Trindade: Políticos profissionais usam debate sobre fake news para resistir às mudanças

O debate sobre as mídias sociais mostra políticos agarrados a métodos antigos e desesperados. É o fim do monopólio de grandes redes de comunicação e dos donos de currais eleitorais

  • Por José Maria Trindade*
  • 05/08/2020 10h58
Pillar Pedreira/Agência Senado Um celular na mão de uma pessoa com uma imagem escrito 'Fake News' Nós chegamos ao ponto de que falsa mesmo é a opinião do outro

Quem é que vai dizer o que é e o que não é fake news? A resposta é simples, ninguém. Nós chegamos ao ponto de que falsa mesmo é a opinião do outro. O projeto que está na Câmara, depois de aprovado quase sem debate no Senado, prevê uma vingança dos poderosos de plantão que não aceitam as críticas abertas. O interessante é que, com certeza, todos os deputados e senadores usaram e abusaram das novas mídias e já estão inseridos nesta nova realidade. O objetivo agora é calar os gritos dos comuns. Há uma decisão do Congresso em aprovar a regulamentação do que não aceita enquadramento. O ponto mais grave é a possibilidade de rastreamento de mensagens trocadas na rede.  Vivemos um novo momento. O mundo maravilhoso das comunicações está só sendo aberto. Sem dados, usando o meu faro, ouso dizer que hoje a internet está em 10 por cento do que será no futuro. A internet, acreditem, está engatinhando. Vasculho a história para lembrar que a revolução está em curso e os veículos tradicionais de informação estão em crise estrutural. Falta principalmente credibilidade, mas os efeitos de investimentos devastam redações antes poderosas. Caiu o monopólio da comunicação, antes depositado e protegido legalmente para grandes empresas. Cai também o monopólio da política, antes nas mãos de grandes famílias e interesses legítimos e ilegítimos de conglomerados econômicos.

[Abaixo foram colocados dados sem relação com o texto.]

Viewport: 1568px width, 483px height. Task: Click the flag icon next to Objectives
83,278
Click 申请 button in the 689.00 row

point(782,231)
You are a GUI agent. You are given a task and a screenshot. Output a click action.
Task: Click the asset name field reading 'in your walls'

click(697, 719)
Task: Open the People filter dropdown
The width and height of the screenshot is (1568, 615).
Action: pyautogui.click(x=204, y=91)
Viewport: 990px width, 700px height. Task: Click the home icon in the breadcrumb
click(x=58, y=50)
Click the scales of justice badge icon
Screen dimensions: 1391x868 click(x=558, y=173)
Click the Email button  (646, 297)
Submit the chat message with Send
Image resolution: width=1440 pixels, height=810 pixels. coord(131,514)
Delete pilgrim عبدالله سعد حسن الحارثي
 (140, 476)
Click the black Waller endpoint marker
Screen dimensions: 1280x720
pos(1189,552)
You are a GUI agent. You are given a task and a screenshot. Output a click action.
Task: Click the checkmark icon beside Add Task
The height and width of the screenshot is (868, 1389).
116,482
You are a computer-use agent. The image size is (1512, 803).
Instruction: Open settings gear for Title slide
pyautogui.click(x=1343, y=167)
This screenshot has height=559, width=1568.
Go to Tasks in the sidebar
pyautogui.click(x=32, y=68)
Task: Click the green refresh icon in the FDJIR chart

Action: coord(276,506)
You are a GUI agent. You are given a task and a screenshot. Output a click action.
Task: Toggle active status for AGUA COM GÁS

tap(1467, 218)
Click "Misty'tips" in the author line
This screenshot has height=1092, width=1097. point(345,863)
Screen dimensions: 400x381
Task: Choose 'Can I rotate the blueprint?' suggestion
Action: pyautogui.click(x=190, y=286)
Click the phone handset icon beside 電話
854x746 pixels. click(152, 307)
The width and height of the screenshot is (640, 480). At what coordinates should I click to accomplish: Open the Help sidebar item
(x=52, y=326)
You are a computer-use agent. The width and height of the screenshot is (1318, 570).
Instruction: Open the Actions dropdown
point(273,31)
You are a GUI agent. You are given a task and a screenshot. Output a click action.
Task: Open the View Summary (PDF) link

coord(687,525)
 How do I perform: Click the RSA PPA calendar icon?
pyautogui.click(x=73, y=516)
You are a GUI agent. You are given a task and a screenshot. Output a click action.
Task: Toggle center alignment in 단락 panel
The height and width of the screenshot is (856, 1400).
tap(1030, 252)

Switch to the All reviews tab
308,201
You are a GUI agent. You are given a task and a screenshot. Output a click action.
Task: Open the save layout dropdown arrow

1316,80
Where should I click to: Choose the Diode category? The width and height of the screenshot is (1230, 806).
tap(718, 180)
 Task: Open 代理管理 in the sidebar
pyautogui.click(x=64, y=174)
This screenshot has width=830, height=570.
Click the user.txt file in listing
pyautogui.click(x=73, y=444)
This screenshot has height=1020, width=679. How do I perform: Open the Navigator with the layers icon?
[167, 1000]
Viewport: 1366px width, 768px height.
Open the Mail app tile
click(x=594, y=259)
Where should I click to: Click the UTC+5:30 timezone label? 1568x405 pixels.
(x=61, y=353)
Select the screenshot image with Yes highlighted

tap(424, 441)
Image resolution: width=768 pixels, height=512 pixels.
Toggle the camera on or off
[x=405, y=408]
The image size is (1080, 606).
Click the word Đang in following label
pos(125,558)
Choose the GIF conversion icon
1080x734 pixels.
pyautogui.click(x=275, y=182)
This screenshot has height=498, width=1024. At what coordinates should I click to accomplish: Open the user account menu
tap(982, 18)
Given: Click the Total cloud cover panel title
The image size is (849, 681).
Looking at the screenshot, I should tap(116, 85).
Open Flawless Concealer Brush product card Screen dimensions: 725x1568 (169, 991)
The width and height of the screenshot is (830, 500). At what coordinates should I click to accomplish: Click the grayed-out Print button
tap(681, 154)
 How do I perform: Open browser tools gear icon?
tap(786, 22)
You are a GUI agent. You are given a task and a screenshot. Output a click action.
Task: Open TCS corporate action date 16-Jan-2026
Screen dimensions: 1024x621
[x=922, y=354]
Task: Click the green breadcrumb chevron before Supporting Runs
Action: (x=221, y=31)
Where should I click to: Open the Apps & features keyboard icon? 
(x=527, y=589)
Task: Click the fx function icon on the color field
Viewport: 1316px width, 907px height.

A bíblia era rara, antes de ser impressa. A cúpula da igreja detinha a guarda deste livro sagrado e, em nome dele, bispos e padres pregavam falando de uma obra sagrada distante de todos. Era assim, sem contestação. O padre falava o que queria e dizia estar amparado pela bíblia que poucos tinham acesso. Gutemberg criou a prensa e revolucionou tudo. Reproduziu a bíblia aos milhares e em pouco tempo as pessoas tiveram acesso às sagradas escrituras e passaram a contestar religiosos. Onde está a citação que o padre fazia na missa? Não existia na bíblia. Ali caiu o monopólio da palavra de Deus. Houve um cisma na igreja e as interpretações mostraram que havia fake news nas pregações. Agora a situação é parecida, um celular, a internet e imagens reais fazem desmoronar narrativas de empresas. Caiu o monopólio da imprensa, assim como as redes estão sendo usadas para acabar com currais eleitorais e furar o cerco do monopólio da política e aí está o calo. Os políticos profissionais resistem. Vão perder a guerra, aliás, já é uma guerra perdida.

Isto me lembra a fábula dos ratos que incomodados com um gato novo, esperto e feroz que chegara na casa onde eles tomavam conta. Reunidos em assembleia, as lideranças discutiram saídas. Chegaram à brilhante ideia de colocar um sino no pescoço do gato. Proposta aprovada na assembleia, aplaudida e comemorada. Um dos ratos levantou o braço e questionou quem colocaria o tal guizo no pescoço do gato. Ninguém apareceu e a decisão foi continuar correndo do gato. Então a pergunta que fica agora é quem vai colocar o alarme, ou seja, quem vai dizer o que é e o que não é uma fake news.

*José Maria Trindade é repórter e comentarista de política na Jovem Pan.

*Esse texto não reflete, necessariamente, a opinião da Jovem Pan.